Viernes, 21 de agosto de 2009 | Hoy
La reescritura de Caperucita en clave feminista de Luisa Valenzuela.
Por Veronica Gago
Una Caperucita antropófaga. Que se traga a su propia madre y al lobo. El bestiario masculino –lobos de los que cuidarse, sapos a los que besar– es, para ella, motivo de risa. Ojalá tuviera algo de feroz aquel lobo que anda por ahí, añora esta Caperucita desenfadada, demasiadas veces desencantada del bosque cuando no la satisface lo suficiente como para llenar su canastita. Caperucita, así de suelta y con capa roja ceñida al cuerpo, monologa con su madre y pasa por todos los ánimos que cada quien experimenta con la propia: la comprende, la abandona, la desoye, se siente igual que ella y, finalmente, se la come todita, hasta hablar con su misma voz. “El hecho es que al retomar camino encontré entre las hojas uno de esos clásicos espejos. Me agaché, lo alcé y no pude menos que dirigirle la ya clásica pregunta: espejito, espejito, ¿quién es la más bonita? ¡Tu madre, boluda! Te equivocaste de historia –me contestó el espejo. ¿Equivocarme, yo? Lo miré fijo, al espejo, desafiándolo, y vi naturalmente el rostro de mi madre. No le había pasado ni un minuto, igualita estaba al día cuando me fletó al bosque camino a lo de abuela.” Tal es la versión del cuento que la narradora Luisa Valenzuela reescribió del clásico de Perrault y tituló “Si esto es la vida, yo soy caperucita roja”.
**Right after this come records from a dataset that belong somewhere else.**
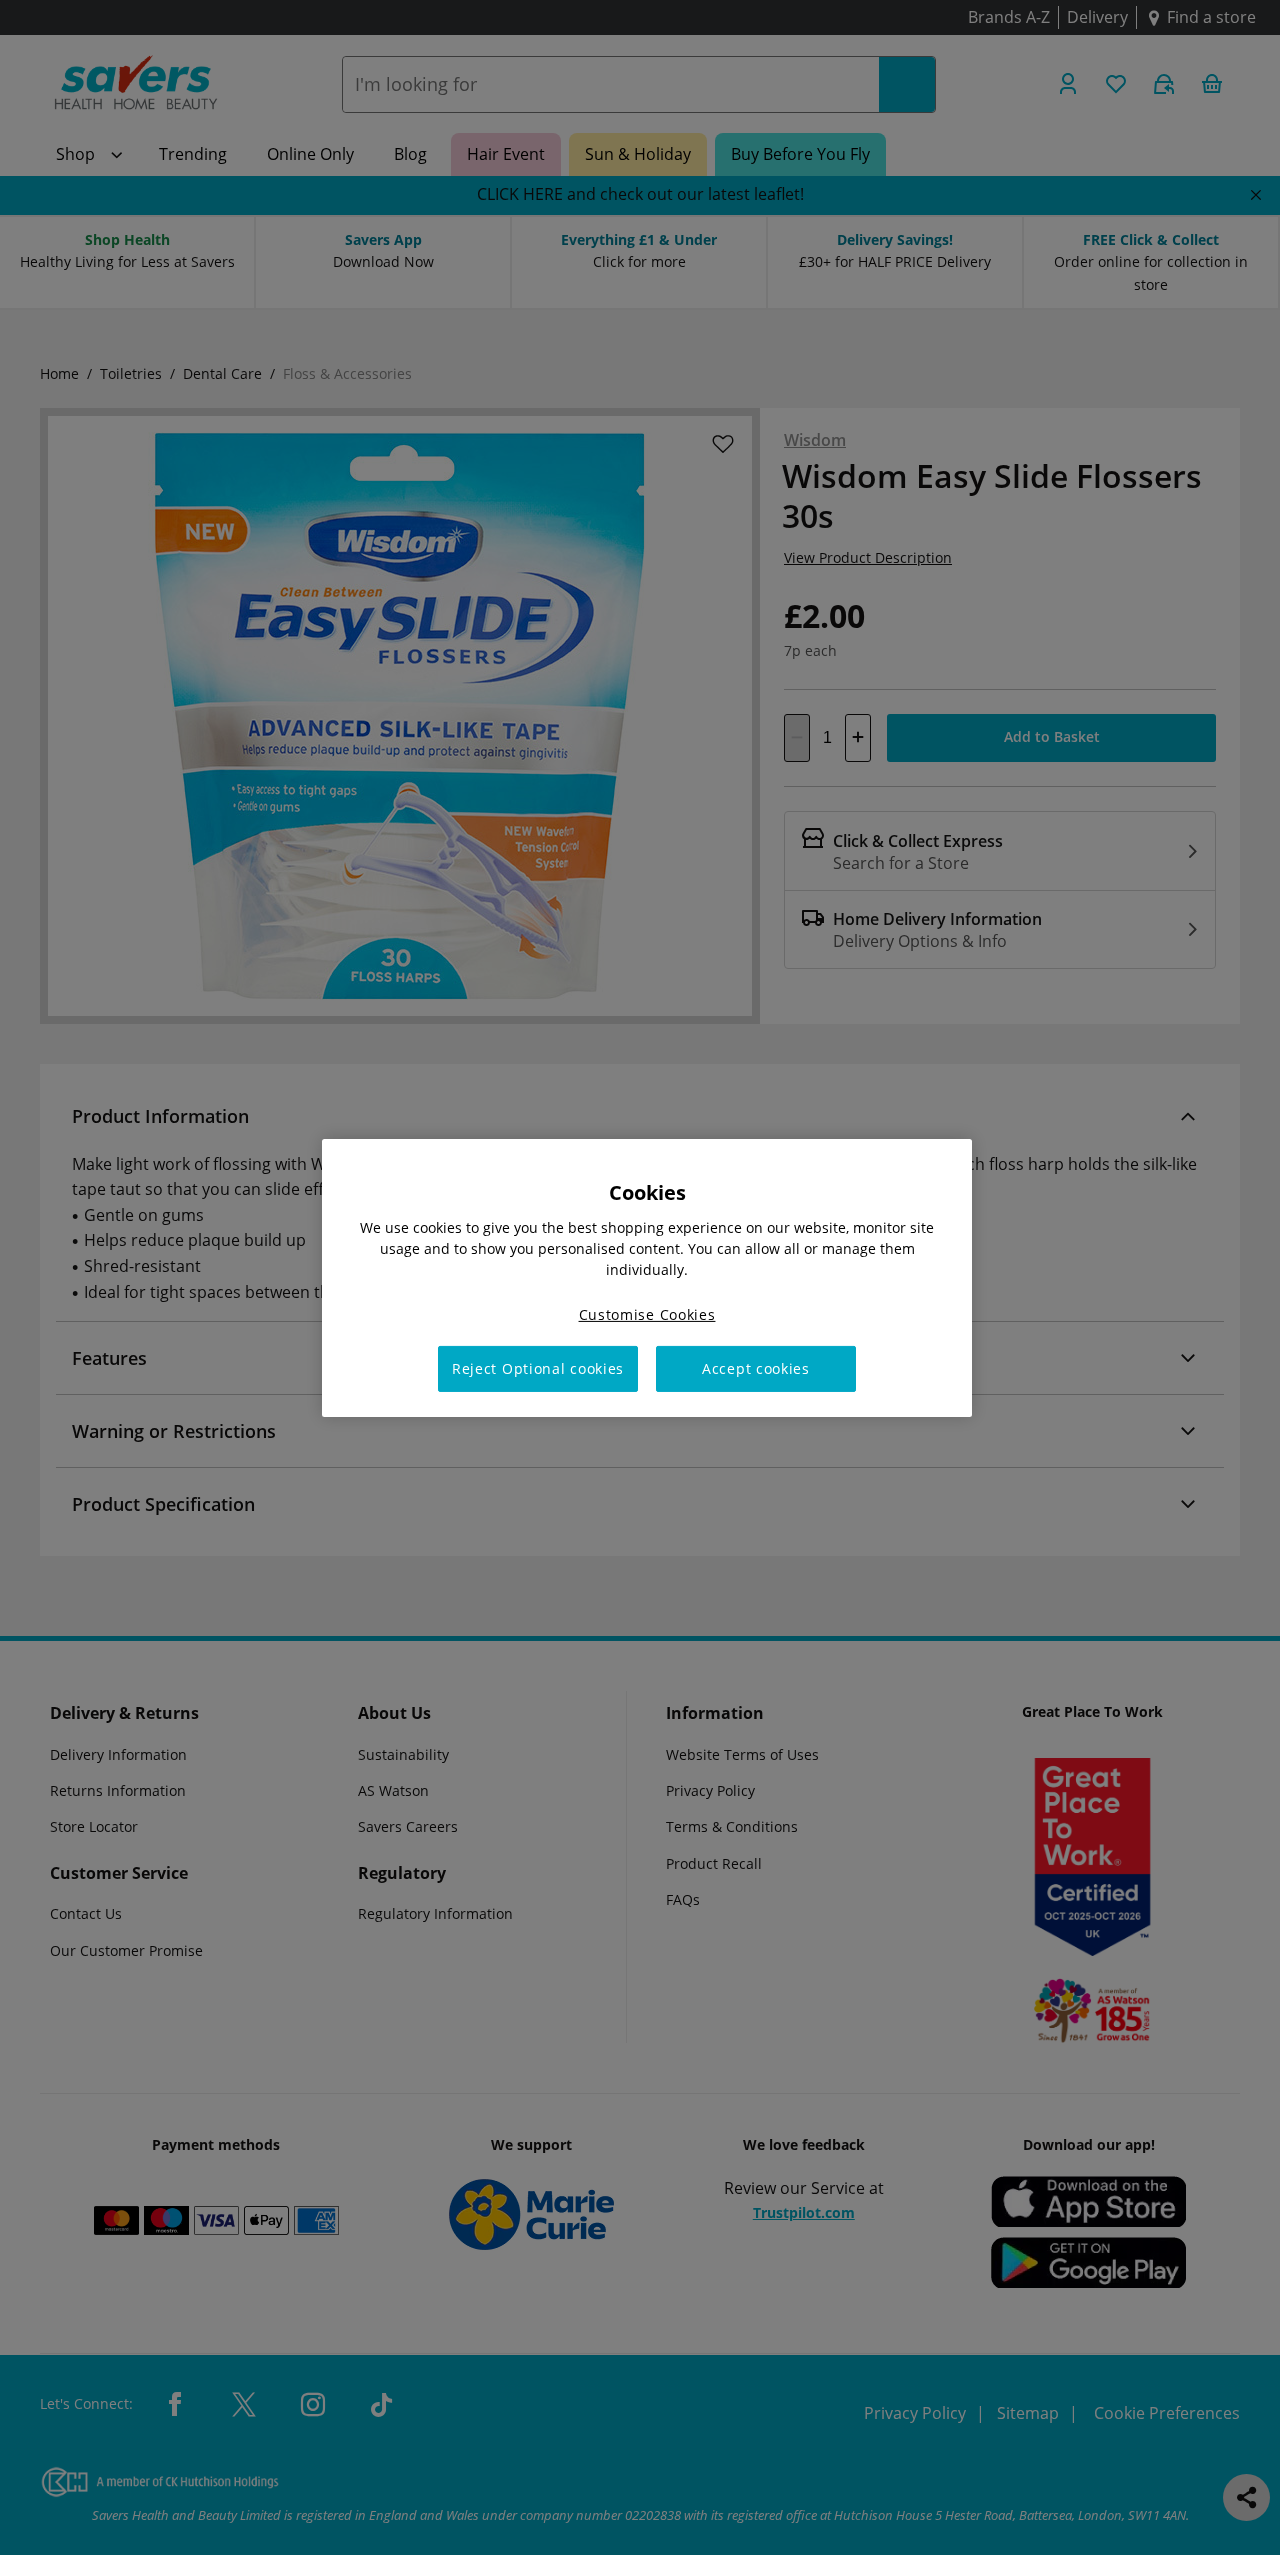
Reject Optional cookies (538, 1368)
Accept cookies (756, 1368)
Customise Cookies (647, 1313)
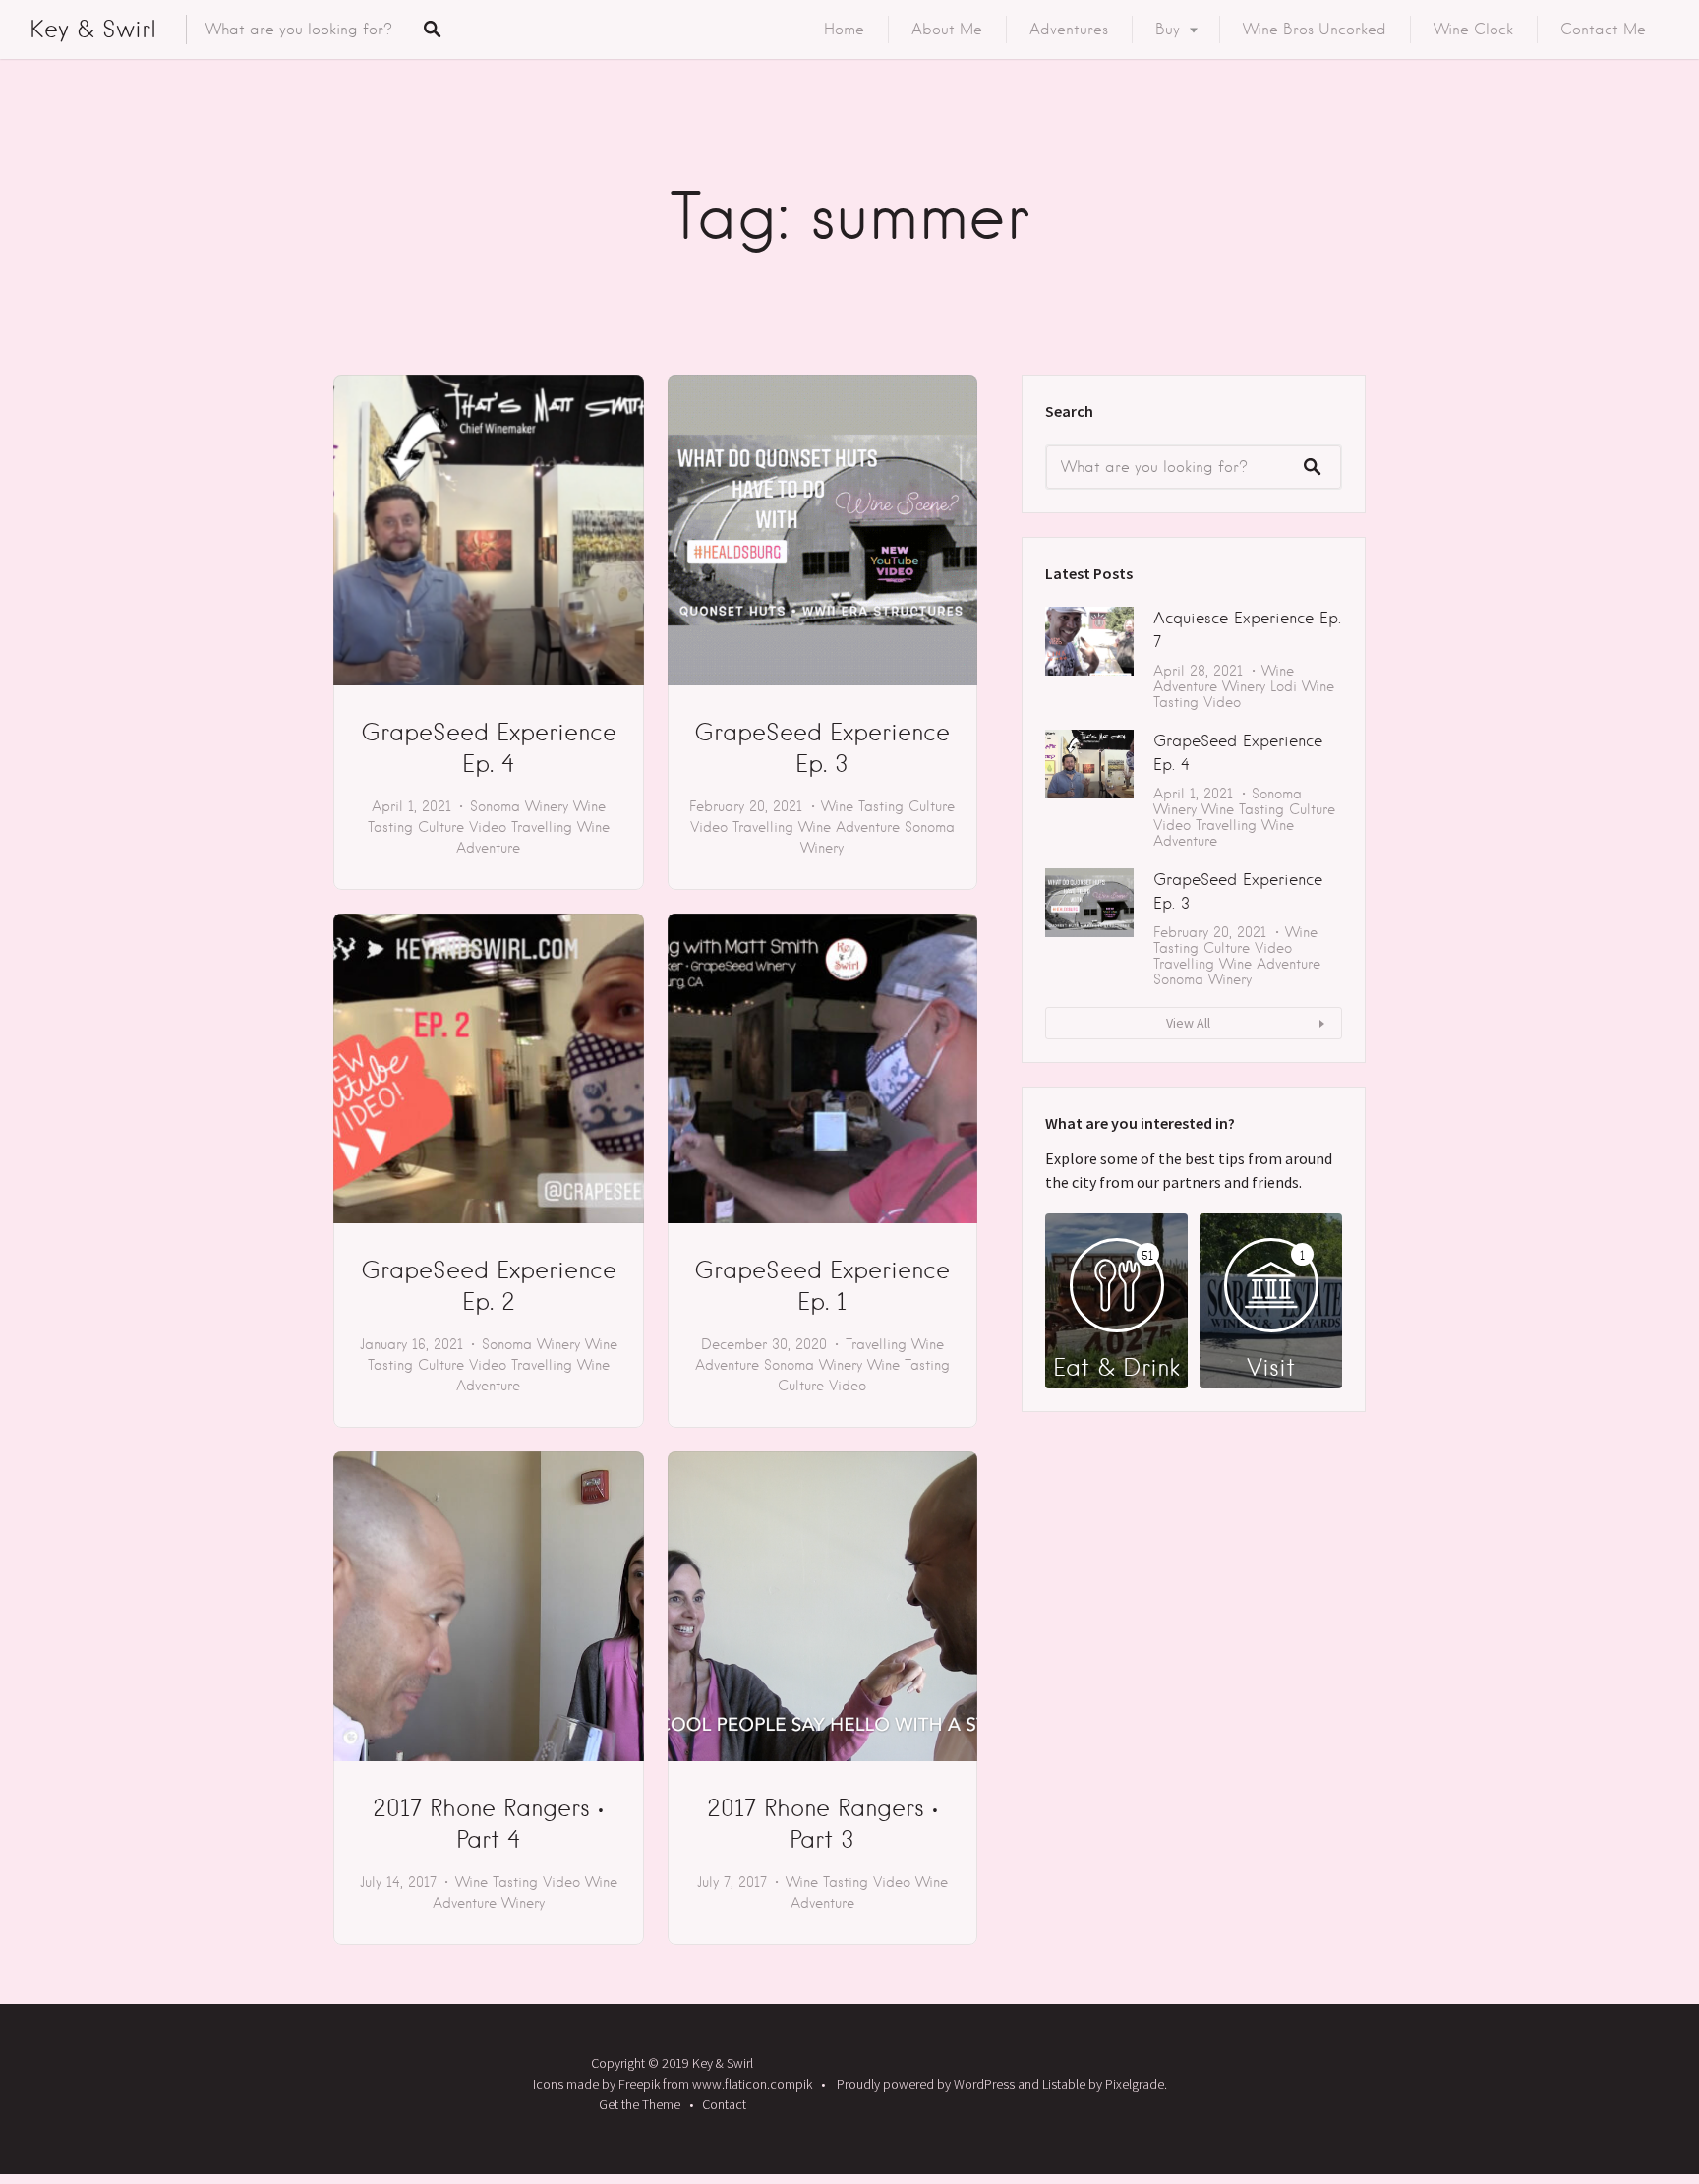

Parodiando esta historia llena de arquetipos femeninos que advierten sobre los peligros de lo desconocido y las tretas varoniles, Valenzuela presenta una Caperuza –como la bautiza– enloquecida: habla por todos, habla de todo, explica por qué prefiere dormir con hombres sabrosos cuando el lobo no está y se muestra dueña del bosque. Pero ella juega todo el tiempo en el bosque, y no sólo cuando el lobo no está. Juega con él, al que llama cariñosamente “Pirincho”, y también se burla de él. Lo provoca cuando se pone una piel de oveja, lo domestica de vez en cuando. Por momentos lo extraña, por momentos lo olvida. Valenzuela, a través de su personaje, desmonta así todos los estereotipos del hombre temible y tramposo y de la niña inocente y engañada. Somete la relación entre ambos a los vaivenes de una relación cualquiera. Por eso, si así es la vida, cualquiera puede jugar a ser Caperucita Roja.
La protagonista del cuento de Valenzuela transita el sendero selvático haciendo confesiones y reflexionando como quien cuenta su historia de vida en clave de autobiografía cómica. Harta de su “vieja” y, a la vez, convirtiéndose ella en su propia madre cuando puede sincerar que comparten los mismos miedos y, a veces, hasta los mismos placeres, revela que no hay distancia entre la niña y la adulta; ni entre la madre/hija, la abuela/madre y la hija/nieta. Todas son estaciones, figuras de tránsito, momentos de pasaje, de ese flujo femenino que hace del bosque su hogar. Y que, coloríncolorado, se vuelve una Caperucita trasvestida: se traga al lobo y habla por él. El último bocado es el monolingüismo masculino tan propio de este tipo de historias tradicionales. Si tal temeridad varonil ya se fue desarmando durante toda la travesía, al final no queda más que como un asunto sobre el cual practicar la parodia y tomarlo, definitivamente, en broma.